[start of Data for the task]
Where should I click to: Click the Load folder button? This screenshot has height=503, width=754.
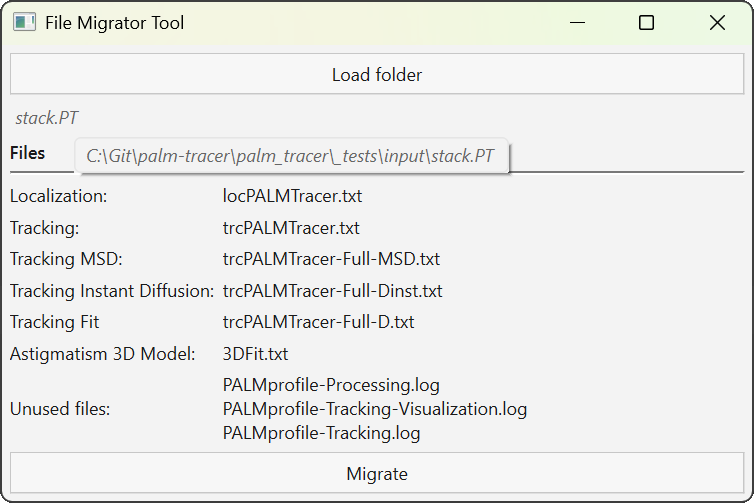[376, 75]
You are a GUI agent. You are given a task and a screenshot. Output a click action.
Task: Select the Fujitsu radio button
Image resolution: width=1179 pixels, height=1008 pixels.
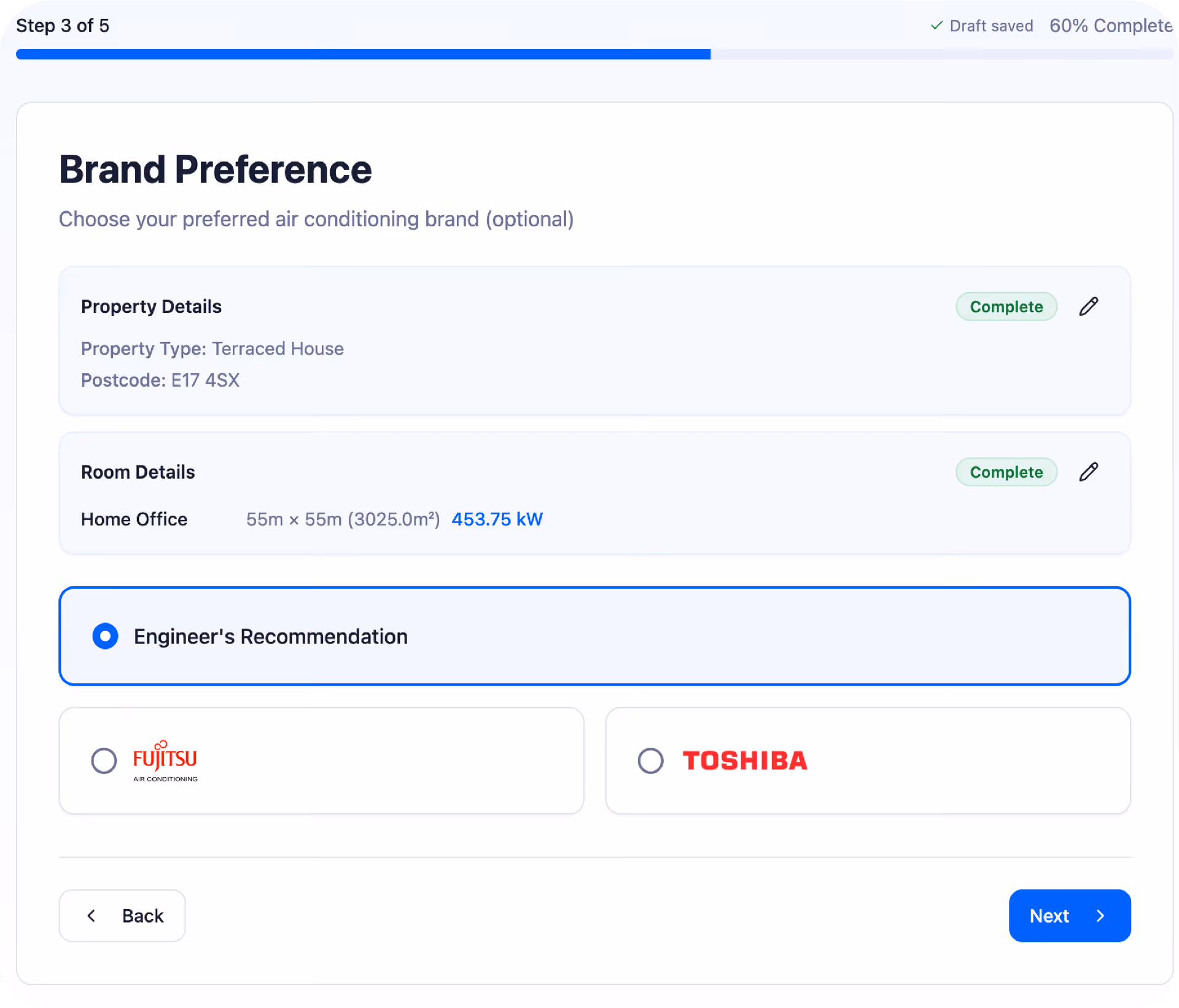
[end of Data for the task]
_Exercise objective_
Give the lines of the items as a numbered list, from the line containing "You are a GUI" through the end of the items, both ends included. Skip blank lines and leave the pictures out.

_Full answer_
1. You are a GUI agent. You are given a task and a screenshot. Output a click action.
2. Task: Select the Fujitsu radio button
3. Image resolution: width=1179 pixels, height=1008 pixels.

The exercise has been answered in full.